■ PROBLEM DETAILS ■
Reproduce the records from the line with "The height and width of the screenshot is (772, 1195)." to the line with "coord(1437,130)", switching "Sensors" to "Network" and leaving everything else the same.

■ DATASET ENTRIES ■

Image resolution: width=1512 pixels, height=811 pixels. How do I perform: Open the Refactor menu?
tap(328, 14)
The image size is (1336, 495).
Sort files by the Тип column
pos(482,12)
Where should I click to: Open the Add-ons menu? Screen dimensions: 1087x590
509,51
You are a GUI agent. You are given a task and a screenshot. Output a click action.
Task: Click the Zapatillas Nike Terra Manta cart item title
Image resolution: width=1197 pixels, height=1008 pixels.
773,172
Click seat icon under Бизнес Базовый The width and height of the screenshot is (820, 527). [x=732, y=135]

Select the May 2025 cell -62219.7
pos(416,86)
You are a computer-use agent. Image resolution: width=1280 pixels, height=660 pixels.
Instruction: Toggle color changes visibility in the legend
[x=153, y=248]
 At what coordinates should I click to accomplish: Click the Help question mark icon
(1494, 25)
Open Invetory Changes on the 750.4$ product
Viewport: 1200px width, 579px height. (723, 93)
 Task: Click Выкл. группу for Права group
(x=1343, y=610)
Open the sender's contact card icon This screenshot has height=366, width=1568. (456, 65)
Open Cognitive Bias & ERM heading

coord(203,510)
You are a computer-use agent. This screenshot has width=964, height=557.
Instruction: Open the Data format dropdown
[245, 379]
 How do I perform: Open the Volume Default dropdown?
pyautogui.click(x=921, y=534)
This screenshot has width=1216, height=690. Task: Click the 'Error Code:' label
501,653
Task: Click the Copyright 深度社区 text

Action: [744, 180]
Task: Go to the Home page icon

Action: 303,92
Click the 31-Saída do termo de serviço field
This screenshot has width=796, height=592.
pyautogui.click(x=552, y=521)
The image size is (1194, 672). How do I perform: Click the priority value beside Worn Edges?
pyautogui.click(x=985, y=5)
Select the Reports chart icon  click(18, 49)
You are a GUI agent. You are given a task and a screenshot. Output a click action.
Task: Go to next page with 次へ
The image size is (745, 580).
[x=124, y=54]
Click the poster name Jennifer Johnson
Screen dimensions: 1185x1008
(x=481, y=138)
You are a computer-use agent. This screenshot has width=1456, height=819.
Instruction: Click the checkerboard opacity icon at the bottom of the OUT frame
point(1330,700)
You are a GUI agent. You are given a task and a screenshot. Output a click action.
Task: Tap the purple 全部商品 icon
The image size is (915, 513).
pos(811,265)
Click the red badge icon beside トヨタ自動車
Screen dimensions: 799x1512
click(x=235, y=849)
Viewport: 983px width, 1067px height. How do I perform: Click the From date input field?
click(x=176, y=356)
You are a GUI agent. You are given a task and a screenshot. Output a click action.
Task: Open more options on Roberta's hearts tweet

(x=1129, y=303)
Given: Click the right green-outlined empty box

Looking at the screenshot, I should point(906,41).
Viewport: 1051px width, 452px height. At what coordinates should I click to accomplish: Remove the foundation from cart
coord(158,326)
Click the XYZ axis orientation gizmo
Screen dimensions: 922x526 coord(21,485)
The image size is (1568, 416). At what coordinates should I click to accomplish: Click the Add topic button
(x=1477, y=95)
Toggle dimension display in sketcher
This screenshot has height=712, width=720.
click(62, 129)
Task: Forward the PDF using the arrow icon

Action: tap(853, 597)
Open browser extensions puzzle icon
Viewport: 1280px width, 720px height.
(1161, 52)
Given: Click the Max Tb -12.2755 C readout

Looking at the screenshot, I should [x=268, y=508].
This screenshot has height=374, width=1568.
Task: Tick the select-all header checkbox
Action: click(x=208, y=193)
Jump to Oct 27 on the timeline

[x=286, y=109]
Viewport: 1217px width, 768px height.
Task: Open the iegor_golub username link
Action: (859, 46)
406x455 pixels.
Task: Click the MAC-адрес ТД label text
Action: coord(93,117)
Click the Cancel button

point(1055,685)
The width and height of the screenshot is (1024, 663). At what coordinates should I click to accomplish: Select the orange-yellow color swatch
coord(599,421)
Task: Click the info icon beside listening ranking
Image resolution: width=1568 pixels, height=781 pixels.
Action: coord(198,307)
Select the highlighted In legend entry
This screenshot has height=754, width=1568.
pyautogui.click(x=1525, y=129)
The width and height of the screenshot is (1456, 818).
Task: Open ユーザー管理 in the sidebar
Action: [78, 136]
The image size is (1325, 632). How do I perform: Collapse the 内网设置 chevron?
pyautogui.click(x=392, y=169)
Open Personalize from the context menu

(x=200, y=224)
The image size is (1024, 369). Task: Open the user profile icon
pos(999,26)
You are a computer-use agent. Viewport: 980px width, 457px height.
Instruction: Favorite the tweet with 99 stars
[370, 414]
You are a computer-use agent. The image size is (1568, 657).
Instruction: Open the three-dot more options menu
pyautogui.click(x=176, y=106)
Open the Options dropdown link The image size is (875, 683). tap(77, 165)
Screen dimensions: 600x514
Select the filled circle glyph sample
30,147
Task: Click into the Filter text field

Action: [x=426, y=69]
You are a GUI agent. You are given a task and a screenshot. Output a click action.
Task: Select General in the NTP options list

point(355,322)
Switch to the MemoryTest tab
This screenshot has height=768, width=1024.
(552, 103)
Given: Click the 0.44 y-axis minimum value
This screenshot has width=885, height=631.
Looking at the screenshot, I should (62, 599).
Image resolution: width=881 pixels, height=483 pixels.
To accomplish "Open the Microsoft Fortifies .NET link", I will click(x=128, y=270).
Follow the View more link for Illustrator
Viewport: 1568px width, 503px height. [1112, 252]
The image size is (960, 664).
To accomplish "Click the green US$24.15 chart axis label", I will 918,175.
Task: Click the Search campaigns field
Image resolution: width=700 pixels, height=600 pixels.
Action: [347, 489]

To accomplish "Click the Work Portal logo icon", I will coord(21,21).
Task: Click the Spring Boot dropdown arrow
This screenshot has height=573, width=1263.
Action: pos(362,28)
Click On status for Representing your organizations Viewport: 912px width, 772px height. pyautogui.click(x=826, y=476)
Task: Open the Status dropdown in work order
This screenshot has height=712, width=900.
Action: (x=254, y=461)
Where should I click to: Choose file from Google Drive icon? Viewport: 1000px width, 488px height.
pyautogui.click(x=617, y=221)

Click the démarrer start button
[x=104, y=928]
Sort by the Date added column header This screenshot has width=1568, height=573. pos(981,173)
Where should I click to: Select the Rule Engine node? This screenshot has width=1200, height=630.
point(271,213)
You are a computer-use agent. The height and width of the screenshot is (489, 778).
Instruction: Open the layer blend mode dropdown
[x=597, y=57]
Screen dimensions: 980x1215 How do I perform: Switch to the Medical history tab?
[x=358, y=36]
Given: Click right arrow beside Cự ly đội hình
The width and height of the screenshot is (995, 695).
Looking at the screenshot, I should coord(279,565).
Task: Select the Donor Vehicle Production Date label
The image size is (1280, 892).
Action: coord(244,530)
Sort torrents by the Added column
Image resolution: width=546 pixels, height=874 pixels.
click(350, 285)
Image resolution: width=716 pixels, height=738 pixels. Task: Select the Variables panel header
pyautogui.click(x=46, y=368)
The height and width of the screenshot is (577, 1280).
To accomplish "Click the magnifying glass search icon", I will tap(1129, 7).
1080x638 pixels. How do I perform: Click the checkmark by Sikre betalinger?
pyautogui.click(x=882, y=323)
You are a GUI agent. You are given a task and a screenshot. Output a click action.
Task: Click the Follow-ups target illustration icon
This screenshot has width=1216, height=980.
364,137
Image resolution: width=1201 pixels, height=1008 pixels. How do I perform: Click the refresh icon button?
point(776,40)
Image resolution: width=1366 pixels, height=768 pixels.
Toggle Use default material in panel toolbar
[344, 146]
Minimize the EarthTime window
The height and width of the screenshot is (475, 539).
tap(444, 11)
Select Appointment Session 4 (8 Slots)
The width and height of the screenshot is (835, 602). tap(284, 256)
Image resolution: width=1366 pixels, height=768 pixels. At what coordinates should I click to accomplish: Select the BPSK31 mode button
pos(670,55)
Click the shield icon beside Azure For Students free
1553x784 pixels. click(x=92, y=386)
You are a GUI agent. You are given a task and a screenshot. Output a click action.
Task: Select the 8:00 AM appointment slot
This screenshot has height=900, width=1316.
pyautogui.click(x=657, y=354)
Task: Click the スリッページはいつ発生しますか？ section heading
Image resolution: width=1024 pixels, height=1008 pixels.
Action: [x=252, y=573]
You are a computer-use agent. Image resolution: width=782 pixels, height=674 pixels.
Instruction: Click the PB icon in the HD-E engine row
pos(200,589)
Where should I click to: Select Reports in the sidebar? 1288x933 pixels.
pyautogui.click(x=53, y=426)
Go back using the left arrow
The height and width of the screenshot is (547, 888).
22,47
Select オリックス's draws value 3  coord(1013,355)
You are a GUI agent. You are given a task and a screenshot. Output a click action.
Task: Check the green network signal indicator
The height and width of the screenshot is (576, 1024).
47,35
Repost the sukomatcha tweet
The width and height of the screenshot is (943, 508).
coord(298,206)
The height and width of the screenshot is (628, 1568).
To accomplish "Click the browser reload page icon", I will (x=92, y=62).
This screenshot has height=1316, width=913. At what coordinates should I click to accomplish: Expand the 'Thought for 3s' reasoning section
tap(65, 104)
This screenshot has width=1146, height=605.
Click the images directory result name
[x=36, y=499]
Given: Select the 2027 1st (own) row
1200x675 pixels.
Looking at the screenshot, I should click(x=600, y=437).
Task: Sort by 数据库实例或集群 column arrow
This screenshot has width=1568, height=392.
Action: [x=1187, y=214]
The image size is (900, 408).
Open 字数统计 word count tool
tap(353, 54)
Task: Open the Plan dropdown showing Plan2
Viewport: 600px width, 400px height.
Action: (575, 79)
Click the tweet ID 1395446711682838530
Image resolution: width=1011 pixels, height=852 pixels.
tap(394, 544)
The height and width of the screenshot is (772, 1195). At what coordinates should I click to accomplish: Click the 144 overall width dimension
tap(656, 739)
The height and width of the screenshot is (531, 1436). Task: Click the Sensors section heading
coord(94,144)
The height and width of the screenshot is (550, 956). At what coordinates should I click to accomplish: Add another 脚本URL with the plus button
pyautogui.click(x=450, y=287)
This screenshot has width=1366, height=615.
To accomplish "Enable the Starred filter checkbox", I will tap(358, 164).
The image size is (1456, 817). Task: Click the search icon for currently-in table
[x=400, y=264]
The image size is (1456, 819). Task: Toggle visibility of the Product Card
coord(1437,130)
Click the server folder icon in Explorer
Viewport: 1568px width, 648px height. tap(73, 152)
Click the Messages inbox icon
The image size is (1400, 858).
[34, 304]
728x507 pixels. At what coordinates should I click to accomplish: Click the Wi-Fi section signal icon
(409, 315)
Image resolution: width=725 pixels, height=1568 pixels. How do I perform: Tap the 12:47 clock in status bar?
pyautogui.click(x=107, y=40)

■ TASK OUTPUT ■
The height and width of the screenshot is (772, 1195). At what coordinates should I click to accomplish: Click the 144 overall width dimension
tap(656, 739)
The height and width of the screenshot is (531, 1436). Task: Click the Network section heading
coord(94,144)
The height and width of the screenshot is (550, 956). At what coordinates should I click to accomplish: Add another 脚本URL with the plus button
pyautogui.click(x=450, y=287)
This screenshot has width=1366, height=615.
To accomplish "Enable the Starred filter checkbox", I will tap(358, 164).
The image size is (1456, 817). Task: Click the search icon for currently-in table
[x=400, y=264]
The image size is (1456, 819). Task: Toggle visibility of the Product Card
coord(1437,130)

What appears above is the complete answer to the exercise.